From the Byzantine period (4th-7th centuries CE) on, various sites in the Holy Land were venerated as related to the scriptures. One of them was a site along the road between Jerusalem and Jericho, which was identified as “The Good Samaritan Inn”. A basilical church built there provided another pilgrimage destination as well as road services for pilgrims descending to the Jordan valley and Jericho.
During the Crusader period a fort was built on the hilltop next to the church, and its remains are clearly visible to this day. Yet the site remained closed to the public for many years. The local Arabs called the site “Khan el Hatruri” – ‘The inn of the hungry’, echoing a past memory that the site once accommodated travelers.

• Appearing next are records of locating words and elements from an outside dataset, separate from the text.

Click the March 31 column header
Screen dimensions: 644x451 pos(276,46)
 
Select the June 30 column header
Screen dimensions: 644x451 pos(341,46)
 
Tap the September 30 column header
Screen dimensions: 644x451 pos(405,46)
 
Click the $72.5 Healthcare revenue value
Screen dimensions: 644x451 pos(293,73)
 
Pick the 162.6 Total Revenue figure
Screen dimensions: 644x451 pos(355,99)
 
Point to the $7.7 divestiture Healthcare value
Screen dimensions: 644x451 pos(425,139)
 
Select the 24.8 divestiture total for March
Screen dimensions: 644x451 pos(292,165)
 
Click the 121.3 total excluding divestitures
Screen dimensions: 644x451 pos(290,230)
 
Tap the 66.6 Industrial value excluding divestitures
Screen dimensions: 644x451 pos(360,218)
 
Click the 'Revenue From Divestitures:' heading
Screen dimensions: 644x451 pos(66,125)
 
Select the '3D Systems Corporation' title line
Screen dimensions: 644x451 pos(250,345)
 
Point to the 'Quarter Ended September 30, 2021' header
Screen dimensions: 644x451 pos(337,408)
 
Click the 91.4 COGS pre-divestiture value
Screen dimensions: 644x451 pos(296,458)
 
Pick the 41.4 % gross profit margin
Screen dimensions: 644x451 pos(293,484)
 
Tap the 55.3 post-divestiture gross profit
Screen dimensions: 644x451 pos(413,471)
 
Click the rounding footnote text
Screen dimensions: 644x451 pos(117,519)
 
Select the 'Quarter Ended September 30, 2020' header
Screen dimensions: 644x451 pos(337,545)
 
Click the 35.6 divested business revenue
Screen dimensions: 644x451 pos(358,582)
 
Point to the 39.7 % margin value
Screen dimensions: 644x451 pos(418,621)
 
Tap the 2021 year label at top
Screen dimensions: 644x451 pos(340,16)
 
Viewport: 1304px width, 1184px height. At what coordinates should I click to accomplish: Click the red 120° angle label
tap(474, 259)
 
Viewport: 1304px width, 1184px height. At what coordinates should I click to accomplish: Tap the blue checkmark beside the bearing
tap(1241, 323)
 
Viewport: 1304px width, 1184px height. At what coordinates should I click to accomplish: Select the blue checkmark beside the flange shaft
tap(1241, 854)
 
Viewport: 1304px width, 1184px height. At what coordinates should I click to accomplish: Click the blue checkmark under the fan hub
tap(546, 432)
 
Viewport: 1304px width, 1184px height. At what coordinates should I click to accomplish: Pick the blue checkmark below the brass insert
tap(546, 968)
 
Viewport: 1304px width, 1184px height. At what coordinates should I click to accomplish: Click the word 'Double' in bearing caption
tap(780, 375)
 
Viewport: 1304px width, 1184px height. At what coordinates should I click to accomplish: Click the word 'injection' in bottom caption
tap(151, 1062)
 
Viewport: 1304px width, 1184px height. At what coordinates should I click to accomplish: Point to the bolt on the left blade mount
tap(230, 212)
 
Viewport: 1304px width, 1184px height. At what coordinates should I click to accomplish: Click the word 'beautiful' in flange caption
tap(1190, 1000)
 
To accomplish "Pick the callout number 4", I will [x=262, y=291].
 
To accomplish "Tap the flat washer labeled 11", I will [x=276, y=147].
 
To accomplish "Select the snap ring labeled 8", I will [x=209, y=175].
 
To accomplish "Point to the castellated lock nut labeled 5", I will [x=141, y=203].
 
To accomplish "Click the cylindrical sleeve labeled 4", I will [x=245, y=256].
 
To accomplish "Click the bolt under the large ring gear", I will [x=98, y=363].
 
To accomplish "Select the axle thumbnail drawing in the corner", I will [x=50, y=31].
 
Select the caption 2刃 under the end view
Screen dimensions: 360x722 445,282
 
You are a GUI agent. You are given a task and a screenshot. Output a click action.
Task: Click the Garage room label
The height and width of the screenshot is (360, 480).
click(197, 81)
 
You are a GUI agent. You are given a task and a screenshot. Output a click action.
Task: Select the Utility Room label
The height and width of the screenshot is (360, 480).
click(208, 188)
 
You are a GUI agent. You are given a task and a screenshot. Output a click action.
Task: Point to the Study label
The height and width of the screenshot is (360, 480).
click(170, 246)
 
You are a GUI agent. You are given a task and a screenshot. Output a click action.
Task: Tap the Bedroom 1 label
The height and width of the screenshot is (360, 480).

But In recent years the site finally received proper archaeological attention, and in 2009 the site was opened to visitors for the first time. Following comprehensive excavations and preservations, the site was developed into a unique mosaic museum, exhibiting several ancient mosaic floors discovered in this region. The setting of the museum is quite appealing, combining the use of the old local stone structure, with a modern glass and metal hall.
And next to it the ancient church is now refurbished, and allows pilgrim groups to even conduct services at the site. The site is sure to develop into a major attraction (especially if the policy of no entrance fees remains..).
I highly recommend a visit to the site on your next tour of the Holy Land.